A vida a dois já é desafiadora em situação normal. No confinamento, a relação de alguns casais se agravou, talvez devido ao fato da intensa convivência, mas independente do motivo, fato é que houve um grande aumento do número de divórcios.
Como se sabe, divórcios implicam em questões relacionadas à divisão dos bens do casal, pensão, visitação dos filhos e, até mesmo, guarda e convivência dos pets.
Diante deste cenário, abordaremos a história de um casal, cuja mulher, isoladamente, adquiriu um imóvel durante o namoro, celebrou casamento e se separou. Acontece que, em decisão conjunta o STJ[1] proibiu que o imóvel adquirido fosse objeto da partilha de bens, afastando a presunção de comunicabilidade do financiamento antes reconhecida pelo tribunal de origem.

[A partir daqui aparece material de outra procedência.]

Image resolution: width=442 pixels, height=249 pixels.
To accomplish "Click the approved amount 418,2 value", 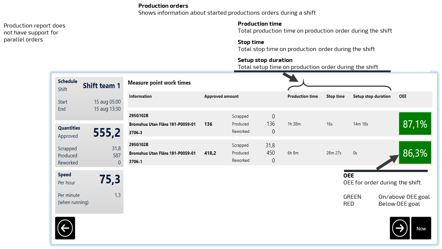I will tap(210, 153).
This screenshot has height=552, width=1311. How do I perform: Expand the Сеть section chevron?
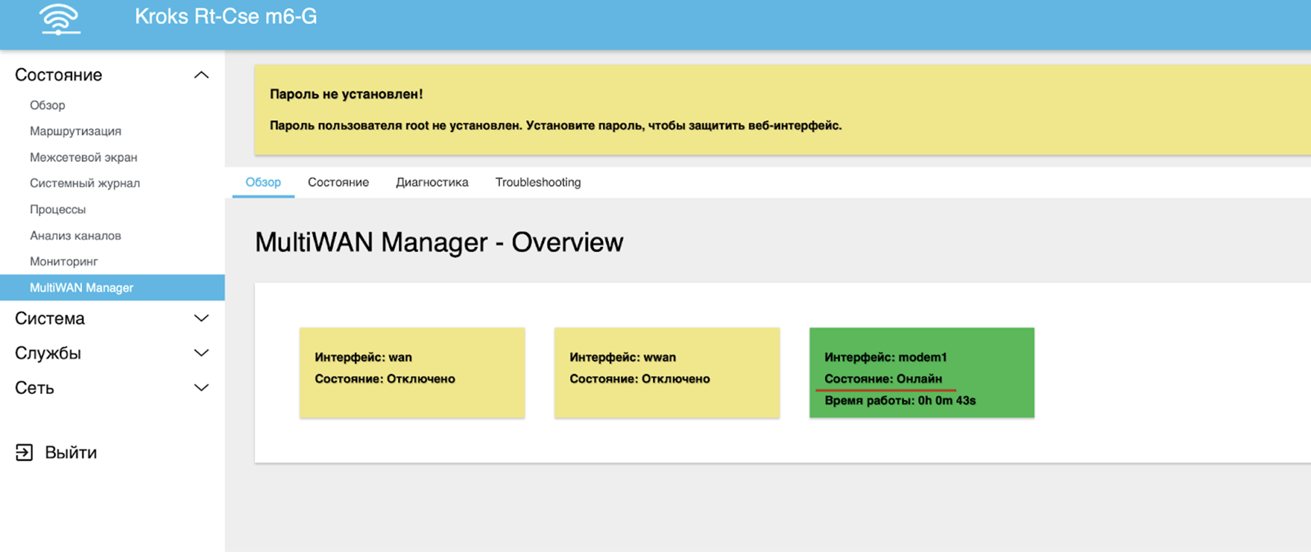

Entenda os detalhes do caso
Uma mulher adquiriu um imóvel durante o namoro com um homem que viria a ser seu esposo. Foi utilizado capital exclusivamente da mulher para a aquisição do referido imóvel. Ela deu entrada e financiou o restante do valor em 360 parcelas.

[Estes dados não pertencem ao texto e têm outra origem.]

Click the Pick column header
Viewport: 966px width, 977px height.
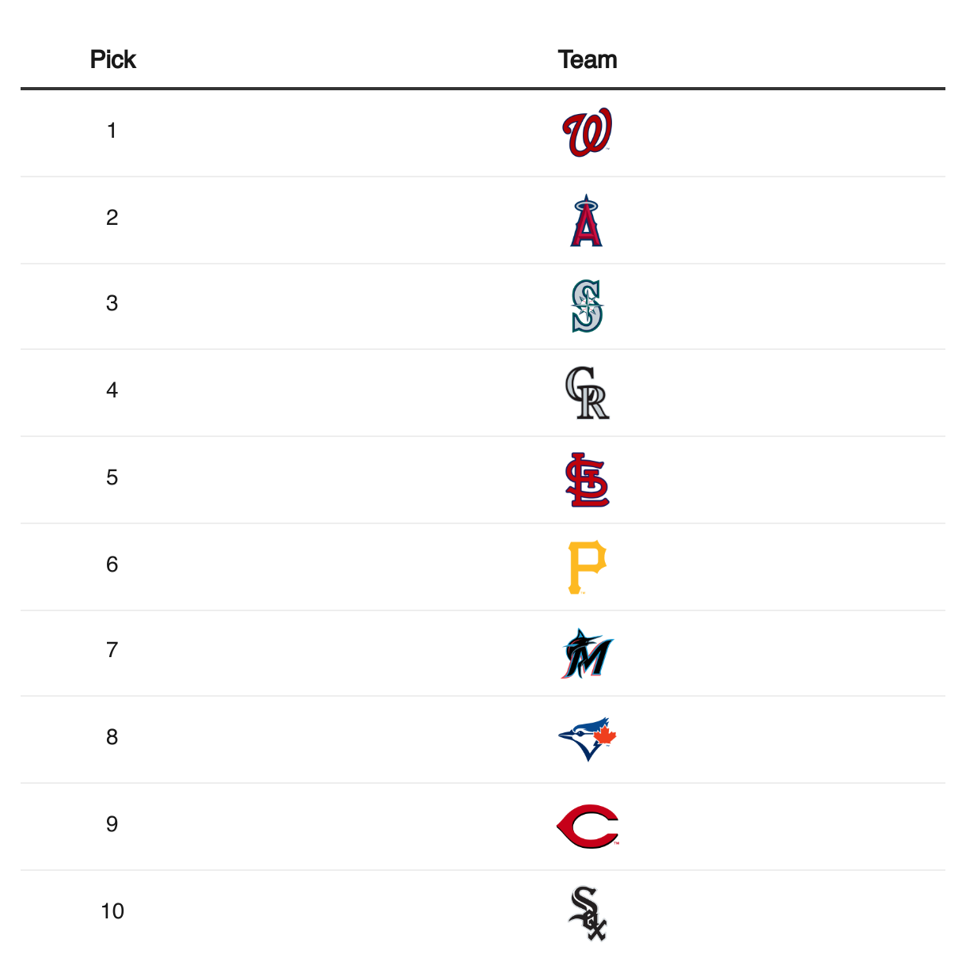coord(112,59)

Após um mês da aquisição do imóvel, os então namorados celebraram casamento em 01/04/2011, optando pelo regime da comunhão parcial de bens. A separação, de fato, do casal foi em 2013 e a decretação do divórcio em 30.06.2014.
O ex-marido sustentou que teria direito à divisão integral do imóvel, pois já namoravam e conviviam em união estável desde 2010 e ele contribuía com as despesas familiares.
Em contrapartida, a ex-mulher alegou que o ex-marido não participou com valor algum na entrada do imóvel, tampouco contribuiu para as parcelas do financiamento, requerendo a incomunicabilidade do bem.
Diante do impasse do ex-casal, o caso foi parar no Judiciário.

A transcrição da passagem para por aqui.